Elder, the longtime music director of the Halle Orchestra and newly appointed principal guest conductor of the Bergen Philharmonic, showcased his masterful technical control from start to finish — his guidance of motives and themes blooming from the winds and circulating around the orchestra, his temperance of tempi in service of sublime cohesion, and (especially apparent in this third and final performance) his intimacy with the terrain.
But what made Elder shine for me was the fidelity he brought to this symphony’s emotional complexities. The Ninth is a tangle of turmoils, and he pulled each thread: The subtle arrhythmia of the first movement, its foundation of frailty and foreboding; the molten irony at the core of the second movement’s deconstructed landler; the vengeful sarcasm of the third movement “Rondo-Burleske”; and the devastatingly beautiful final movement, which bid the celestially slow farewell of a dying star. As an interpreter, Elder’s a sculptor.
The orchestra sounded bright, vivacious and confident. At times in the first movement, the hall grew too quiet to write notes — Elder’s gentle overlay of flute, oboe, clarinet as breathtakingly light as grief is heavy. And its finish: that long drawn-out sigh of clarinet, the delayed relief of its puff of piccolo — just perfect.

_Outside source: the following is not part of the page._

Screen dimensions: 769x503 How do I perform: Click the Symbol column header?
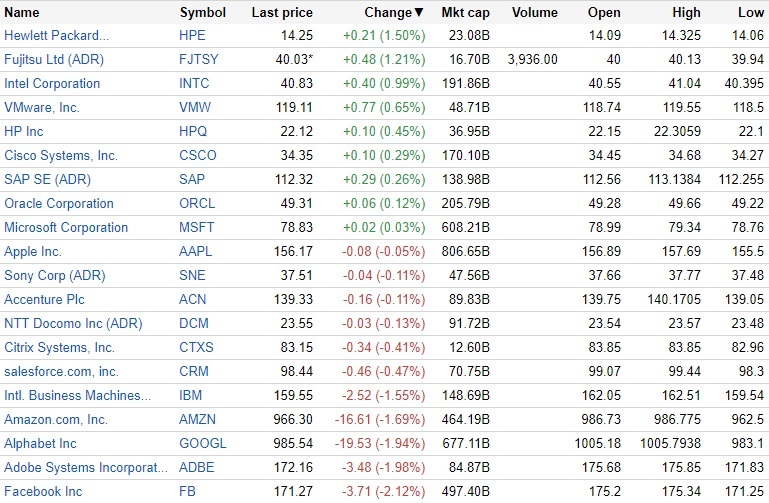coord(202,12)
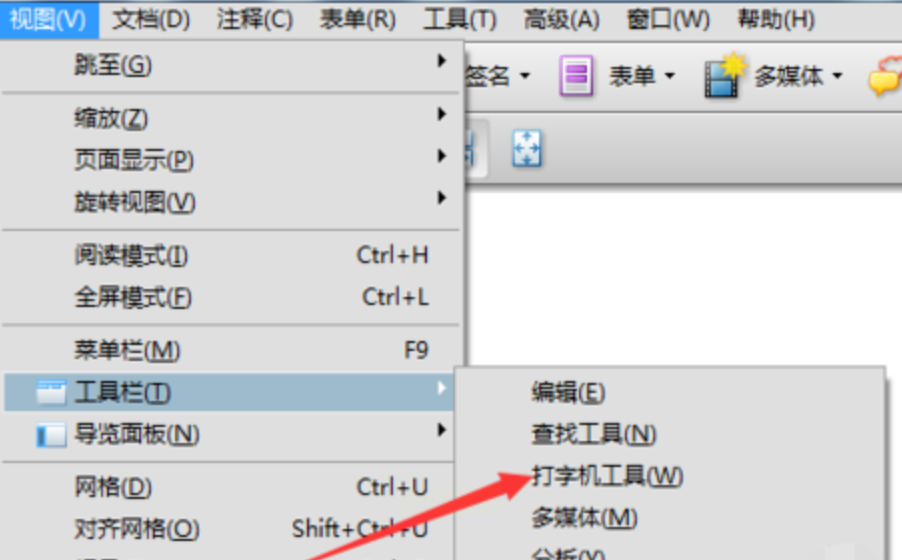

Urgent strings girded the second movement, fortified by the best-balanced brass I’ve heard in the hall since landing here — the two sections thrillingly swinging each other through the dance’s motions. The dark and stormy third movement (often interpreted as an expression of Mahler’s own bitterness following his forced resignation from the Vienna Opera) continued this whirl, edging it further and further into the grotesque. The brass section in particular was phenomenal — terrifying columns of sound that felt like a threatening architecture.
But my goodness, what a finale. I loved the expression of the winds (in the passage marked “Stets Sehr Gehalten”), the anguished climb of brass and catastrophic climaxes. This finale truly arrives in the form of its own disappearance, as the score’s final pages (“Adagissimo”) taper into a diaphanous scrim of strings that seem to reach into the eternal.
Marked ersterbend in the score — or “dying away” — these long final notes of the Ninth hung like last words, or the closing colors of a long sunset. I’ve never been so moved by something so still, nor clobbered so hard by something so soft.